Over millions of years, retroviruses have left a legacy in host genomes as endogenous retroviruses (ERVs), and their structure, diversity, and prevalence provide insights into the historical dynamics of retrovirus-host interactions. We discovered a recently expanded ERV lineage (phaCin- β) that is related to the New World squirrel monkey retrovirus in bioinformatic analyses of koala (Phascolarctos cinereus) whole-genome sequences.
Virus infections from the past can be found in vertebrate genomes. These genomes have been repositories for retroviruses that incorporated their code into germline cells and were inherited as endogenous retroviruses for millions of years (ERVs). Uppsala University researchers have published new findings about retroviral establishment in the koala genome. The results have been published in the journal PNAS.
By screening available koala genomes, we have identified novel ERV lineages. One of these is related to the squirrel monkey retrovirus, which is normally found in South/Central America. Many ERVs of this type are only found in a few koala individuals, which indicates that they are relatively new. It may even indicate an ongoing establishment in the population.
Mette Lillie
In addition to the previously known koala retrovirus, the researchers examined the koala genome and discovered new ERV lineages (KoRV). KoRV has been linked to koala illnesses such as cancer and is on its way to becoming established as an ERV in the population. This has contributed to the koala being viewed as a potential model for the establishment of retroviruses in real time and their health consequences, a potential that has now been reinforced by the unexpected distribution pattern of new ERV lineages.
“By screening available koala genomes, we have identified novel ERV lineages. One of these is related to the squirrel monkey retrovirus, which is normally found in South/Central America. Many ERVs of this type are only found in a few koala individuals, which indicates that they are relatively new. It may even indicate an ongoing establishment in the population,” says Mette Lillie, lead author of the study.
The large-scale sequencing of entire genomes from species populations allows researchers to draw parallels between the novel ERVs and retroviruses that are currently establishing themselves, such as KoRV. Based on the distribution pattern of ERVs in the population and comparisons of how ERV lineages differ, the researchers conclude that additional active retroviruses may be discovered in koalas and other animal species that share the same environment. The findings are fueling the search for potentially active retroviruses in Australian fauna that have yet to be identified.
The endogenous retrovirus (ERV) record in host DNA left by retrovirus infections in the germline over millions of years allows studies of historic retrovirus–host dynamics, which is increasingly relevant considering contemporary zoonotic viral transmissions and mounting efforts in conservation management of threatened species.
Retroviruses are a diverse group of RNA viruses that convert their genomes to proviral DNA and permanently integrate into the host nuclear DNA to produce virus offspring. Over millions of years, sporadic integrations in the host germline have left a record of historical retrovirus activity as inherited endogenous retroviruses (ERVs) in modern host genomes. ERVs are subject to the host genome’s molecular evolution and are frequently inactivated by mutation or recombination between the proviral long-terminal repeats (LTRs), resulting in the loss of proviral genes and the presence of a solitary LTR at the integration site.

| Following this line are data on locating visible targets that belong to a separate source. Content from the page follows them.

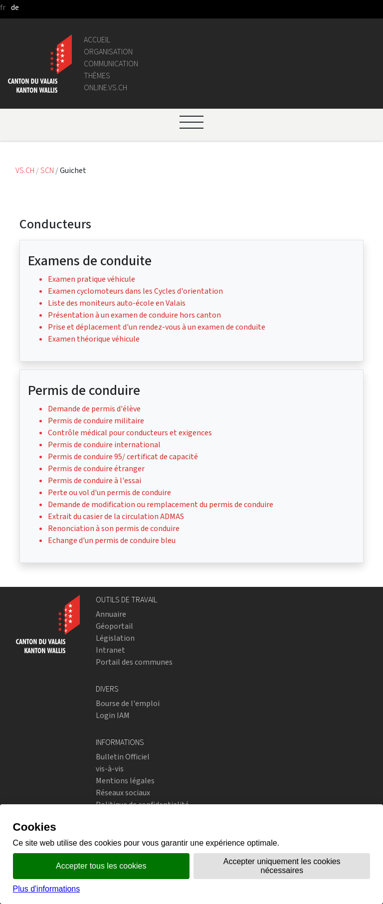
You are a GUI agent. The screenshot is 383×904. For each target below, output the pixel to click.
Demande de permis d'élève (94, 408)
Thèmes (97, 75)
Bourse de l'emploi (128, 703)
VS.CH (24, 170)
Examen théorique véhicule (94, 339)
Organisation (108, 51)
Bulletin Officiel (123, 756)
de (15, 7)
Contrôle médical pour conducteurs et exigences (130, 432)
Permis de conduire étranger (96, 468)
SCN (47, 170)
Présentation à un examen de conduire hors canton (134, 315)
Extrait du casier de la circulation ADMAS (116, 516)
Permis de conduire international (104, 444)
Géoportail (114, 626)
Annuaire (111, 614)
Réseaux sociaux (123, 792)
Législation (115, 638)
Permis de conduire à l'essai (94, 480)
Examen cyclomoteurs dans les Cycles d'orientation (135, 291)
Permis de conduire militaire (96, 420)
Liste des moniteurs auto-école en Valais (117, 303)
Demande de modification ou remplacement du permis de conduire (160, 504)
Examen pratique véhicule (91, 279)
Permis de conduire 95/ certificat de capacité (123, 456)
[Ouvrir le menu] (191, 122)
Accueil (97, 39)
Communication (111, 63)
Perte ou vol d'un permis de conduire (109, 492)
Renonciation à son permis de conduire (114, 528)
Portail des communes (134, 662)
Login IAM (113, 715)
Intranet (110, 650)
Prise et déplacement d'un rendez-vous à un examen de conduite (156, 327)
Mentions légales (125, 780)
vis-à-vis (110, 768)
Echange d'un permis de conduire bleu (112, 540)
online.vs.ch (105, 87)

The functional consequences of ERVs vary depending on the genomic architecture of the integration site and changes to the proviral sequence. The completeness of ERV structure, diversity, and prevalence throughout the host genome can provide valuable insights into the historical dynamics of retrovirus-host interactions.
“The ERVs that were left behind after retrovirus infections in the past now allow researchers to uncover historical interactions between retroviruses and animal species, such as mapping how virus transmission occurred. Variations in ERV distribution patterns within host populations can also be useful as genomic markers, for example, in the management and protection of endangered species “says Patric Jern, the study’s director.